━━━ Brano proposto
Difficile immaginare oggi quel 31 maggio del 1930 quando Clint Eastwood veniva al mondo, sicuramente senza cappello da cowboy e il mezzo sigaro tra le labbra.
Sappiamo però che il giorno della sua nascita, le infermiere dell’ospedale lo soprannominarono “Samson” per il suo peso spropositato: pesava 5 chili e 200 grammi, e che nacque con tutte le passioni al proprio posto, coltivate e messe all’opera per una vita intera.

Un carattere timido e schivo, una gioventù tra tanti mestieri per aiutare la famiglia e poi una carriera artistica sfolgorante, una vita sentimentale abbastanza movimentata, e l’amore per il jazz (Che condivide con suo figlio Kyle), come leit motiv di una esistenza piena di traguardi sognati e raggiunti.
━━━━━━
-- Richiesta assegnata 1 --
Traduci in inglese questa frase del brano su Clint Eastwood: "Difficile immaginare oggi quel 31 maggio del 1930 quando Clint Eastwood veniva al mondo, sicuramente senza cappello da cowboy e il mezzo sigaro tra le labbra."
-- Richiesta assegnata 2 --
Prosegui il brano su Clint Eastwood a partire dall'ultima frase riportata.
━━━ Blocco dati
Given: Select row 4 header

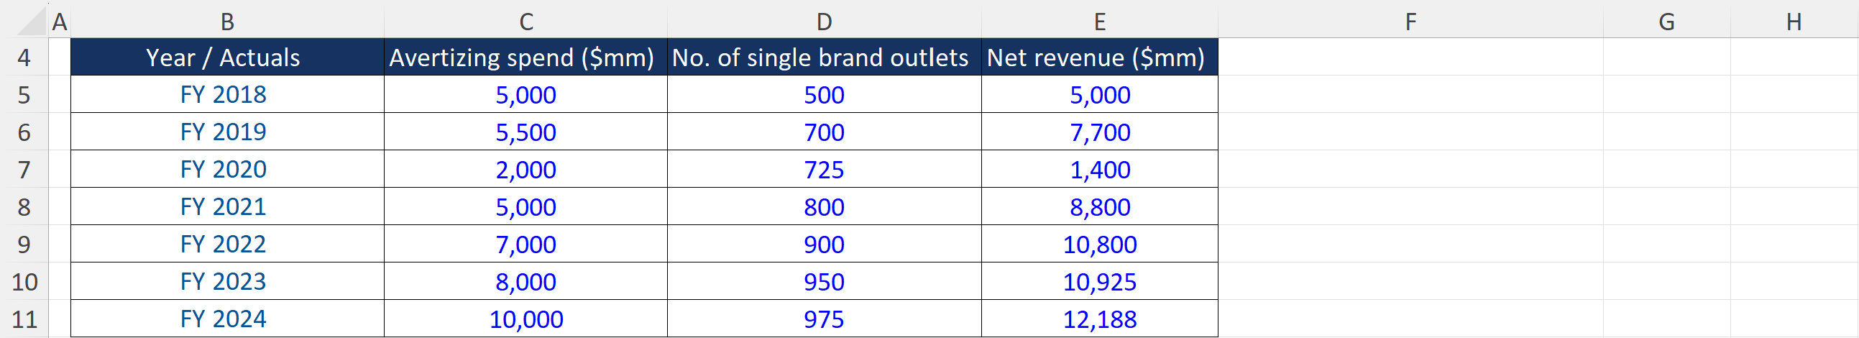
━━━━━━
-- Esito del compito 1 --
It is hard to imagine today that May 31, 1930, when Clint Eastwood came into the world, surely without a cowboy hat and a half cigar between his lips.

-- Esito del compito 2 --
Icona con quel suo sguardo da bello ed impossibile, mito del cinema a cavallo di due secoli, produttore e regista sopraffino (anche di se stesso) con uno sguardo critico sul presente, quando l’uomo viene messo alla prova, e poi nella condizione di poter cambiare, o perdersi o morire, ma attraverso la visione di scelte consapevoli, soffiando su personaggi apparentemente ordinari in situazioni straordinarie.

A 90 anni nutre preoccupazione sulle sorti del mondo, ma ammette di riuscire ancora ad essere ottimista.

C’è tutto un mondo, una intera vita e una straordinaria carriera tra gli anni in cui Sergio Leone lo scelse come protagonista della trilogia del dollaro con le pellicole Per un pugno di dollariPer qualche dollaro in più e Il buono, il brutto, il cattivo, capostipite del genere spaghetti-western di cui Eastwood divenne l’interprete principale, col ruolo del freddo Uomo senza nome, e i giorni nostri in cui è lui a scegliere gli attori, le storie, i finali, cosa raccontare e come.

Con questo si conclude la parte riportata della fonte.